Já Flávio Bolsonaro teria pedido US$ 24 milhões a Vorcaro para financiar um filme. O senador afirma que a relação era exclusivamente comercial e cobrava parcelas de um patrocínio legal.
No âmbito do Judiciário, o caso gerou questionamentos sobre os ministros Dias Toffoli e Alexandre de Moraes. Toffoli pediu a redistribuição do processo no STF em fevereiro, após questionamentos sobre a venda de participação em uma empresa familiar a um fundo ligado ao cunhado de Vorcaro. O ministro negou qualquer recebimento de valores. O ministro André Mendonça assumiu a relatoria.
Sobre Alexandre de Moraes, o STF emitiu nota negando que o ministro tenha tratado do Banco Master com o Banco Central e afirmou que análises técnicas desmentiram supostas mensagens trocadas com o banqueiro
O acionamento do "Alerta Prata" pela Interpol não é apenas um procedimento burocrático; é um teste de estresse para a cooperação internacional contra a engenharia financeira offshore. O rombo de R$ 52 bilhões no FGC expõe a vulnerabilidade do sistema ante a concentração de poder e a opacidade patrimonial.
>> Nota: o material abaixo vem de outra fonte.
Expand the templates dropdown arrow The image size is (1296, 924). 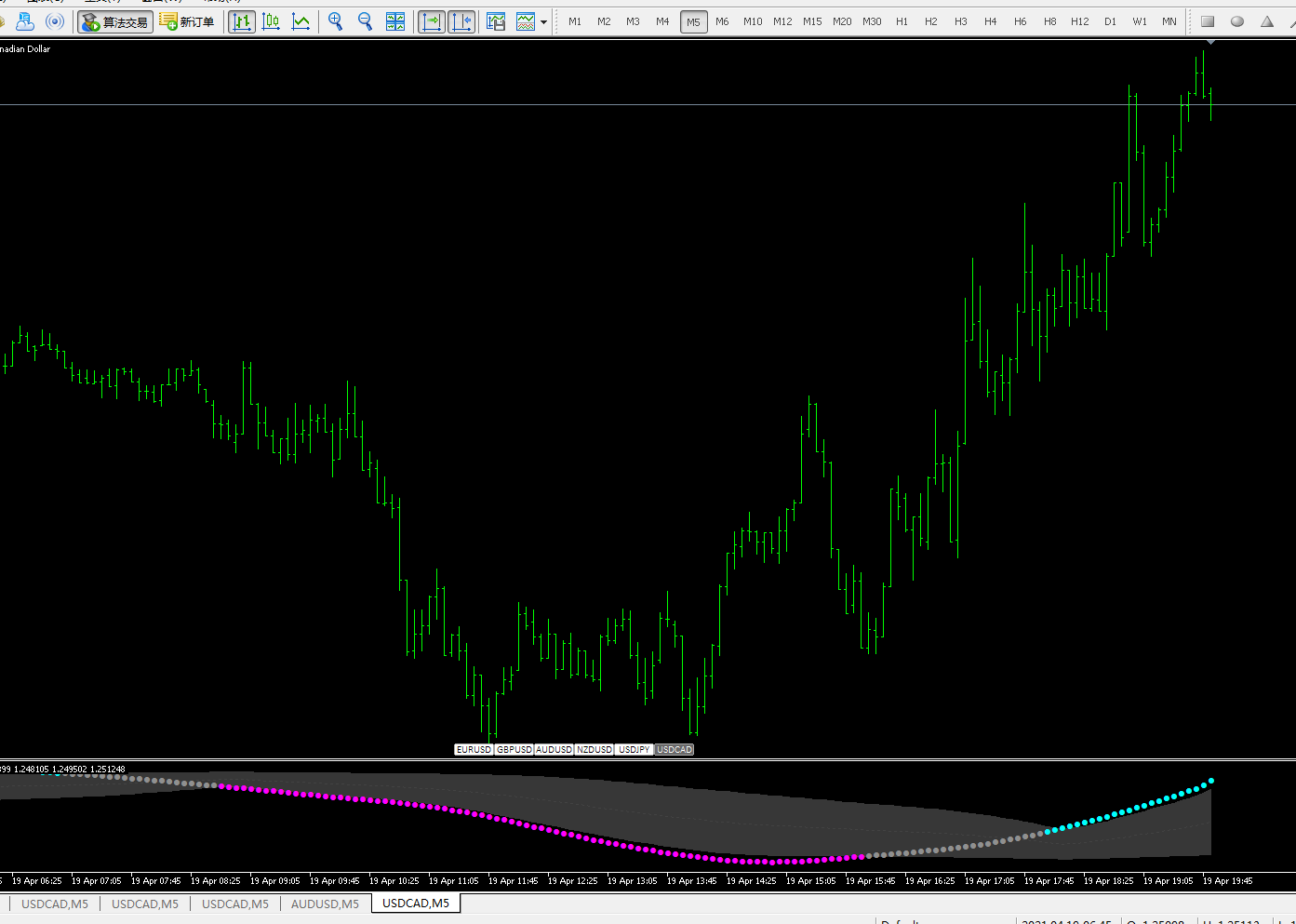tap(543, 21)
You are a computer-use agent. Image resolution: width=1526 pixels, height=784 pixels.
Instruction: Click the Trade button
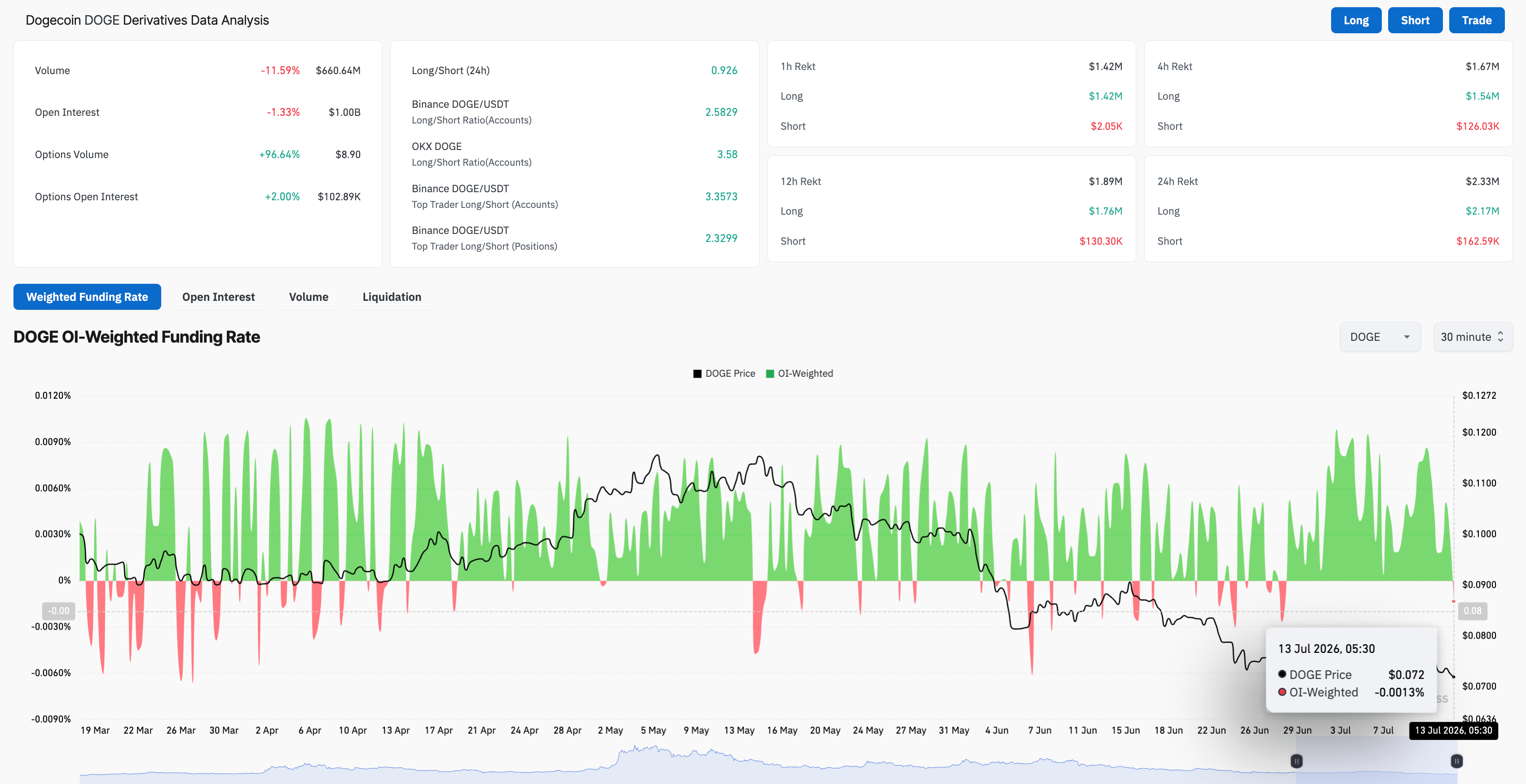coord(1476,20)
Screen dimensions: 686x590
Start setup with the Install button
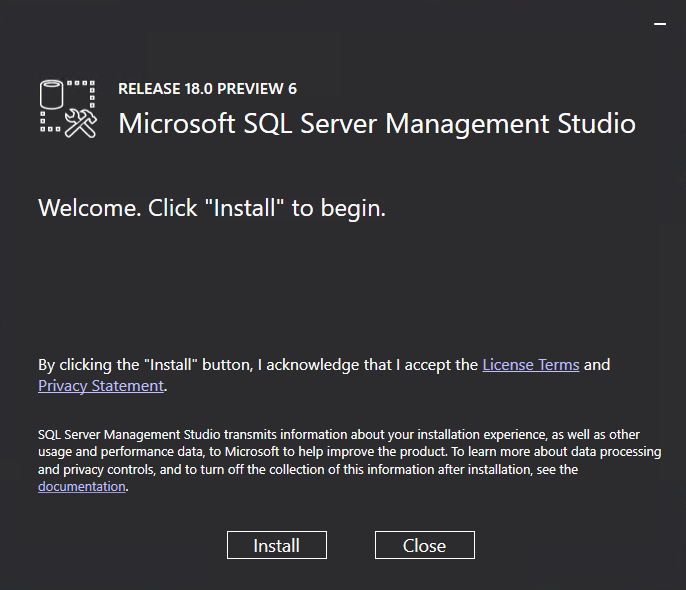click(276, 545)
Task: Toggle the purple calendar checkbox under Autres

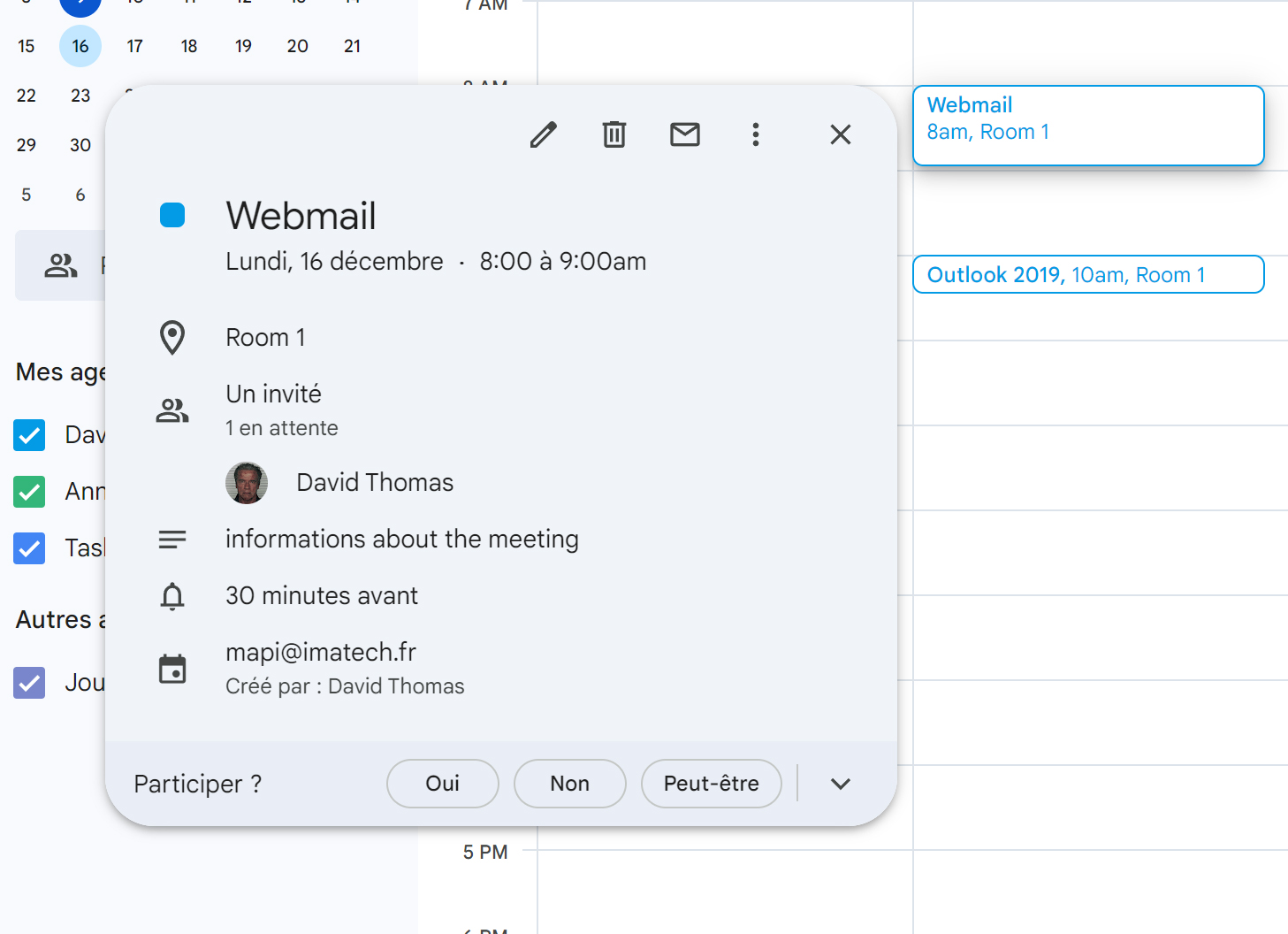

A pergunta estratégica que resta é se o Estado brasileiro possui ferramentas jurídicas e diplomáticas suficientes para desmontar estruturas de ocultação de ativos em jurisdições protegidas. Enquanto o mapa completo dos bens de Vorcaro permanecer em branco, a recuperação dos recursos e a prestação de contas à sociedade continuarão sendo uma promessa distante, transformando a impunidade patrimonial em um precedente perigoso para o mercado financeiro.